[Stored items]
__________
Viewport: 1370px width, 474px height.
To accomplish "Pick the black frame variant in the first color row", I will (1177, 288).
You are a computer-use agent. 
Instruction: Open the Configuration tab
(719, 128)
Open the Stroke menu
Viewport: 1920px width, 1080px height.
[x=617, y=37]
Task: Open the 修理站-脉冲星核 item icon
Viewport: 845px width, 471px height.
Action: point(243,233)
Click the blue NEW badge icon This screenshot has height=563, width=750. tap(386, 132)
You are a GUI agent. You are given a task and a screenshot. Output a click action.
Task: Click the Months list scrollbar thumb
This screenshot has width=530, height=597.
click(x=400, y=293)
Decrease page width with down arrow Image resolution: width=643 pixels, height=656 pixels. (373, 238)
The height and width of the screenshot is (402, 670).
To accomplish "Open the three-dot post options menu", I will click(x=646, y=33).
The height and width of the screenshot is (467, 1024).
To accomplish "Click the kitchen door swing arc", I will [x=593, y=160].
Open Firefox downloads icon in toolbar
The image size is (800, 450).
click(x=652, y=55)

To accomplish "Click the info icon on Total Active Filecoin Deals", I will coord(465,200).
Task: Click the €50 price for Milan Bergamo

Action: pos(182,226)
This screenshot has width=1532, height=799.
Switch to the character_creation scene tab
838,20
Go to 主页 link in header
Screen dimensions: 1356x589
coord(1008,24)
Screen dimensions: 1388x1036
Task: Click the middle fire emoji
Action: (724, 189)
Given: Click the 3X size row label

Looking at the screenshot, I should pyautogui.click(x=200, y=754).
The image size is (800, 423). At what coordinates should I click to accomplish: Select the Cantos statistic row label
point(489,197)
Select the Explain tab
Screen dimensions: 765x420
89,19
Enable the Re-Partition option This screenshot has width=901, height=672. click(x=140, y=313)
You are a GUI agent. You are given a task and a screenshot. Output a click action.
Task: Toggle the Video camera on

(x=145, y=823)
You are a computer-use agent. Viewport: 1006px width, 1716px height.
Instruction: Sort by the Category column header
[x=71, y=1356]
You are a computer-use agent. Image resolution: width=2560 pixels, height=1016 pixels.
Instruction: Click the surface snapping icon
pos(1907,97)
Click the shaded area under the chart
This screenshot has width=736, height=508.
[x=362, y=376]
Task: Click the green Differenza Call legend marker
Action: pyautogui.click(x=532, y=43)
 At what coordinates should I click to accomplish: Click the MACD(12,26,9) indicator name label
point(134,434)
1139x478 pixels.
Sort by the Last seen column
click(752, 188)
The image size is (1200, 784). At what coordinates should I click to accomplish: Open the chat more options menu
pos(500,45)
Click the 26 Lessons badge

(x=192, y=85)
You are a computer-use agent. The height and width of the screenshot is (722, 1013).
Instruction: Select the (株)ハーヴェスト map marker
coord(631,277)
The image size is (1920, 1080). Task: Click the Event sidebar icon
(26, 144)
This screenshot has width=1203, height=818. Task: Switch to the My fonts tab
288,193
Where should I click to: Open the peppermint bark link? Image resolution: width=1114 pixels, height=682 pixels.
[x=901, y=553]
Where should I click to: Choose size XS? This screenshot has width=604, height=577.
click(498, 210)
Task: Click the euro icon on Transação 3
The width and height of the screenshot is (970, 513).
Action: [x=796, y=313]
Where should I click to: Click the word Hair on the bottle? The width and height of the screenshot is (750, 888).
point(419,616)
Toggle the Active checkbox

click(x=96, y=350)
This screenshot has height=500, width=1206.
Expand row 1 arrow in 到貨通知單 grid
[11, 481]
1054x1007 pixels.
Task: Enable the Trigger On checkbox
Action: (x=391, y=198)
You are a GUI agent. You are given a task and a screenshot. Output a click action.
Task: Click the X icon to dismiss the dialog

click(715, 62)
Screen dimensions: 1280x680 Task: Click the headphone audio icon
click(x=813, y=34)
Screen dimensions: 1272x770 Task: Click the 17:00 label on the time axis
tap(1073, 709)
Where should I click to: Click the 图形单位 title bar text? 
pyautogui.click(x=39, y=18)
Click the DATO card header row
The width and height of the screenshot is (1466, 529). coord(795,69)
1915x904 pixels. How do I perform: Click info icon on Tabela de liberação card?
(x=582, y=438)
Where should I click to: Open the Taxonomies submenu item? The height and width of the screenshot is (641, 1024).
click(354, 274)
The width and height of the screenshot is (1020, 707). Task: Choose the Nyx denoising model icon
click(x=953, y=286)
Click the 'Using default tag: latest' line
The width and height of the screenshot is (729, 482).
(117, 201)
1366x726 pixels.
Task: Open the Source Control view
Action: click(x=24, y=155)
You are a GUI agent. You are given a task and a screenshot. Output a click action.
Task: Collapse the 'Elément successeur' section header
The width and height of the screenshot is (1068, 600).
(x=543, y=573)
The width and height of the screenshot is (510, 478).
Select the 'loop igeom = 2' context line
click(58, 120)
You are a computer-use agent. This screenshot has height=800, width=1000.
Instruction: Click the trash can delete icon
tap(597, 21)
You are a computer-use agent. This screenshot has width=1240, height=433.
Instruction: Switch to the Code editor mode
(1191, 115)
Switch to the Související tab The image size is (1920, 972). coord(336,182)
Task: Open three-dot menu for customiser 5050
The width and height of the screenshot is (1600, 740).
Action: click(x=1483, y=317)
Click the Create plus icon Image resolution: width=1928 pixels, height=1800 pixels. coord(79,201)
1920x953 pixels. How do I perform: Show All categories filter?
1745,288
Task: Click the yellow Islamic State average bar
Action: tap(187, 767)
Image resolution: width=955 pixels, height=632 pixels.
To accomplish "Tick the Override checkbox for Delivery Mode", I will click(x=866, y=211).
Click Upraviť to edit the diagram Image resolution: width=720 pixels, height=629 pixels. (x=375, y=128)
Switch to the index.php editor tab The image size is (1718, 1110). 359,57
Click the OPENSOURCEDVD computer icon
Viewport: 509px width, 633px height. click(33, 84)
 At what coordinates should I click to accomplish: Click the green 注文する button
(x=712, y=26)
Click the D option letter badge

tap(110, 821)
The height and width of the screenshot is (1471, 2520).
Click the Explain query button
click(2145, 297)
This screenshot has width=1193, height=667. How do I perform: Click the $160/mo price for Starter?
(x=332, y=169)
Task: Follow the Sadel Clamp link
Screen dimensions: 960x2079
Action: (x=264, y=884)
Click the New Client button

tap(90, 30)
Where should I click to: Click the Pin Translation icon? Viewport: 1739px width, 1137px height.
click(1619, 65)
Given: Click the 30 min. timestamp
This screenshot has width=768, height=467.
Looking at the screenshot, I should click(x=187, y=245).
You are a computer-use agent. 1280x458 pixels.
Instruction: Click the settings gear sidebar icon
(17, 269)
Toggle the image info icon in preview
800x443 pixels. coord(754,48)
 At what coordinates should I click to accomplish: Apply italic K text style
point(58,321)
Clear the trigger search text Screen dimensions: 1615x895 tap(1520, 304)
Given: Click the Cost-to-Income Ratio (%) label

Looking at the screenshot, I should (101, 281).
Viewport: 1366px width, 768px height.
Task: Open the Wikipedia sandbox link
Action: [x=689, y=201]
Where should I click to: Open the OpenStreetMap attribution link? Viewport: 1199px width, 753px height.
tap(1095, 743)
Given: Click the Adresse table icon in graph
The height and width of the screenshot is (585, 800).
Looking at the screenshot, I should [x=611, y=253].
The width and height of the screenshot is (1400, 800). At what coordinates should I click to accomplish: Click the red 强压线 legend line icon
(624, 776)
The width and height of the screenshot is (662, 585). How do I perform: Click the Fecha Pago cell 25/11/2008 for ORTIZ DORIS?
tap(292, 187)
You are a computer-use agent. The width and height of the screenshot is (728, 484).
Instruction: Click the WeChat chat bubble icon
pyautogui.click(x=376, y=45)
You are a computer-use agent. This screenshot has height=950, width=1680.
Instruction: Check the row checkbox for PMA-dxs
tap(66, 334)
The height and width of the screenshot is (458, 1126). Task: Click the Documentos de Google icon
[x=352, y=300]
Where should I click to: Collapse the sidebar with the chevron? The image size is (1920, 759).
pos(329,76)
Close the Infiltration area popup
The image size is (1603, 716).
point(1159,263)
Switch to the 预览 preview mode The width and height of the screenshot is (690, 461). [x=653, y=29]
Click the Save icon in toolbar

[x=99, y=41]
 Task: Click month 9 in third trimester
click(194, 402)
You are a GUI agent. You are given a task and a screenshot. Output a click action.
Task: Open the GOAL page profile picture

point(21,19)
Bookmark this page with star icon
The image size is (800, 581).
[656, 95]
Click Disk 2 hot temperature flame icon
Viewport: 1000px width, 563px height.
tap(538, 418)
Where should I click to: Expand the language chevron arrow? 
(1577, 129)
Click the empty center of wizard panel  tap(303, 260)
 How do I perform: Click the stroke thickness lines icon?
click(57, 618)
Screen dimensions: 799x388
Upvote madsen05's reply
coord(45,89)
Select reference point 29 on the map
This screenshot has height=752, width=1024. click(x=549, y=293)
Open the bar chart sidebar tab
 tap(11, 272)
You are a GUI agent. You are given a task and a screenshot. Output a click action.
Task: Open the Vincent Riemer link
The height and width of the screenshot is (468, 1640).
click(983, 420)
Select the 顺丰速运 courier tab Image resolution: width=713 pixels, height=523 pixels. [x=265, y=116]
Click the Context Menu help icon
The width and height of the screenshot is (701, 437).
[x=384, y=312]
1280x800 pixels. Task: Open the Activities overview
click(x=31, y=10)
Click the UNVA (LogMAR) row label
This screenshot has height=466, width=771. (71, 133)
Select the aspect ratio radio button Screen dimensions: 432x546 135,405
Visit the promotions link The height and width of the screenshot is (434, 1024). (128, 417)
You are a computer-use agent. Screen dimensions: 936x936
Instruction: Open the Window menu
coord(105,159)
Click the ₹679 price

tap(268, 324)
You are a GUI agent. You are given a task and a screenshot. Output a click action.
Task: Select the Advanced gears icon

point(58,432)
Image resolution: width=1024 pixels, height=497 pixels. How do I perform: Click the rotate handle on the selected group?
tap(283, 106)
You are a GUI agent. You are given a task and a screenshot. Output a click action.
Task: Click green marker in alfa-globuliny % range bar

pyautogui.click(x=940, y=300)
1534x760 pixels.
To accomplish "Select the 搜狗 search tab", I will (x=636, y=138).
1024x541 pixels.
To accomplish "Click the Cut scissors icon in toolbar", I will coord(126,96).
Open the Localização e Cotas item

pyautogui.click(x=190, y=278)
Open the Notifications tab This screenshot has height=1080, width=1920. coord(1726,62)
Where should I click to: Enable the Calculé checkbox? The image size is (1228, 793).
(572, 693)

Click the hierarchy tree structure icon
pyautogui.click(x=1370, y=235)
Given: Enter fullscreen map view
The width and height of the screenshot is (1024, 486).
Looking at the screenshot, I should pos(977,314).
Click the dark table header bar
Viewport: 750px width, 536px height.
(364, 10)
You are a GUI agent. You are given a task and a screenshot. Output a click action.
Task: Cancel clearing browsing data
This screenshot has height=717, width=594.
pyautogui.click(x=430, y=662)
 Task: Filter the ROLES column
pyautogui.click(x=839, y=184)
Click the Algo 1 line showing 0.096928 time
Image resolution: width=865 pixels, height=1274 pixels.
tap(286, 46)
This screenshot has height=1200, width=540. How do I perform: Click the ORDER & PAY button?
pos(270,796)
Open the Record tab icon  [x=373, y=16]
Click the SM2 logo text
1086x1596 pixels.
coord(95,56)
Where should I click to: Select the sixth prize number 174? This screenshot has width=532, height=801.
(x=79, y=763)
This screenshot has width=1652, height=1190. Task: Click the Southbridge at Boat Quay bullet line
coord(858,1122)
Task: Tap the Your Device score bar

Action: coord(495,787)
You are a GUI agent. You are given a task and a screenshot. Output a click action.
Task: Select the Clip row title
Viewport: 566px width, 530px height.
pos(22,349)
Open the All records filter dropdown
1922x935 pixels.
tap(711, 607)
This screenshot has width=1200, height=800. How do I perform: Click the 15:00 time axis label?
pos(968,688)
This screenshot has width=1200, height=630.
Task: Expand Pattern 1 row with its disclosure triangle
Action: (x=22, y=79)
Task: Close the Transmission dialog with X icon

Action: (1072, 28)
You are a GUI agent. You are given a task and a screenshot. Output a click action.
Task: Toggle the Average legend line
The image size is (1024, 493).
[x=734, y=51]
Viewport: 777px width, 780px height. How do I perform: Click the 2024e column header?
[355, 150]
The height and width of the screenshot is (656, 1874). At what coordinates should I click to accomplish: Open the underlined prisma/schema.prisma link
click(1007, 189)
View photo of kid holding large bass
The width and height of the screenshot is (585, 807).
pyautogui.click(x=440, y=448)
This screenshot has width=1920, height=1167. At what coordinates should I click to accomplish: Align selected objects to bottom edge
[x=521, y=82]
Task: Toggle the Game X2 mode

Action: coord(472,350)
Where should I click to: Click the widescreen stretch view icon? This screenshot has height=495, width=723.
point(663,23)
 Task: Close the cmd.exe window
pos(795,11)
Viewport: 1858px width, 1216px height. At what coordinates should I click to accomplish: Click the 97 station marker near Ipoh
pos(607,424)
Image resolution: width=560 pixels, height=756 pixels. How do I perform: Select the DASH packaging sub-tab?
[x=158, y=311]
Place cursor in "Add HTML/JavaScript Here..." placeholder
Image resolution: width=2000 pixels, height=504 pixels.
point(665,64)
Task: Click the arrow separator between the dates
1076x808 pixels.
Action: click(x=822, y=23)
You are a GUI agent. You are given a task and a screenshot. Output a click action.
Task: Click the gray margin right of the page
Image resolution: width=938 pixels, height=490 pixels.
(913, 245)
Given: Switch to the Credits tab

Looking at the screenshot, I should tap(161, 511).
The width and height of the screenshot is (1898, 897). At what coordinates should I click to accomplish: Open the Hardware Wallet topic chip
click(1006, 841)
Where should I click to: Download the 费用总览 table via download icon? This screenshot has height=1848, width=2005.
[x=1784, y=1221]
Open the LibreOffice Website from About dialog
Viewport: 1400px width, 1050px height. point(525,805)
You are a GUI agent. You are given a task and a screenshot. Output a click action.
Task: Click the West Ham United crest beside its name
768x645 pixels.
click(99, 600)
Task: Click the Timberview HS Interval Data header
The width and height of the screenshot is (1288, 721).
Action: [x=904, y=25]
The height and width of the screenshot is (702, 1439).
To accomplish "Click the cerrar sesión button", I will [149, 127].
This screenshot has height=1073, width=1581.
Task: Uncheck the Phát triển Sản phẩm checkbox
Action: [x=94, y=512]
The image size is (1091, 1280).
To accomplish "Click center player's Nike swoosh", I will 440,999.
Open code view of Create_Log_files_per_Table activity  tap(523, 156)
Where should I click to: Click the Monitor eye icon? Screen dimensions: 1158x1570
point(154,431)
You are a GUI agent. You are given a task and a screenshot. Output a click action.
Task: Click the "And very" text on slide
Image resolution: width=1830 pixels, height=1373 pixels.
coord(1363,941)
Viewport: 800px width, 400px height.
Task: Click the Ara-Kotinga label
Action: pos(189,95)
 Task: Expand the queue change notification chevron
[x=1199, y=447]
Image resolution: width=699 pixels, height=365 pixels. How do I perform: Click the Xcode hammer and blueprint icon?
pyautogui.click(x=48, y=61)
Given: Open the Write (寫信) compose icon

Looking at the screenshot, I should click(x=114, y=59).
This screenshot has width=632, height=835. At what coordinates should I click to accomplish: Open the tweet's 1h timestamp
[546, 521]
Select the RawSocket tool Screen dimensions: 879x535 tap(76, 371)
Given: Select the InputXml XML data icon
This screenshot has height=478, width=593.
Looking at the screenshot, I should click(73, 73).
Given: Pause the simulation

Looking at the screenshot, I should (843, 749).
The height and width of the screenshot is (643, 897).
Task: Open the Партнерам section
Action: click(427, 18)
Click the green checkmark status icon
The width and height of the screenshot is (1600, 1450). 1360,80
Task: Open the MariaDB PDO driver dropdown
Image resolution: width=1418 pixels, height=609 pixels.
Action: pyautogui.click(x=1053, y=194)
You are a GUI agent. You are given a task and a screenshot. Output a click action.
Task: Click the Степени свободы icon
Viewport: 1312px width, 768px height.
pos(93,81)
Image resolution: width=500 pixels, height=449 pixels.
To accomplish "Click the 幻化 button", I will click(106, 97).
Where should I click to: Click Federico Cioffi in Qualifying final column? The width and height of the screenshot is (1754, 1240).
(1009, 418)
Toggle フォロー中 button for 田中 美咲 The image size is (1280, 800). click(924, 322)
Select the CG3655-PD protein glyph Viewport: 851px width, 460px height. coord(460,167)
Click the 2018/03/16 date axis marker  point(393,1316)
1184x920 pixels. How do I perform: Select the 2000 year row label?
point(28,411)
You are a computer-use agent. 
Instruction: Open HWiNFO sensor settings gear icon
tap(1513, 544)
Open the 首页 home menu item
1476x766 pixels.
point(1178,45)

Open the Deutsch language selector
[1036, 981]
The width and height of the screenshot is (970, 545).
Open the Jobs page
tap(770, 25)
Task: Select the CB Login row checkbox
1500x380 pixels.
__________
- **Exercise objective**: What lines above contain the word "search"? Return each such line.

- **Answer box**:
Clear the trigger search text Screen dimensions: 1615x895 tap(1520, 304)
To accomplish "Select the 搜狗 search tab", I will (x=636, y=138).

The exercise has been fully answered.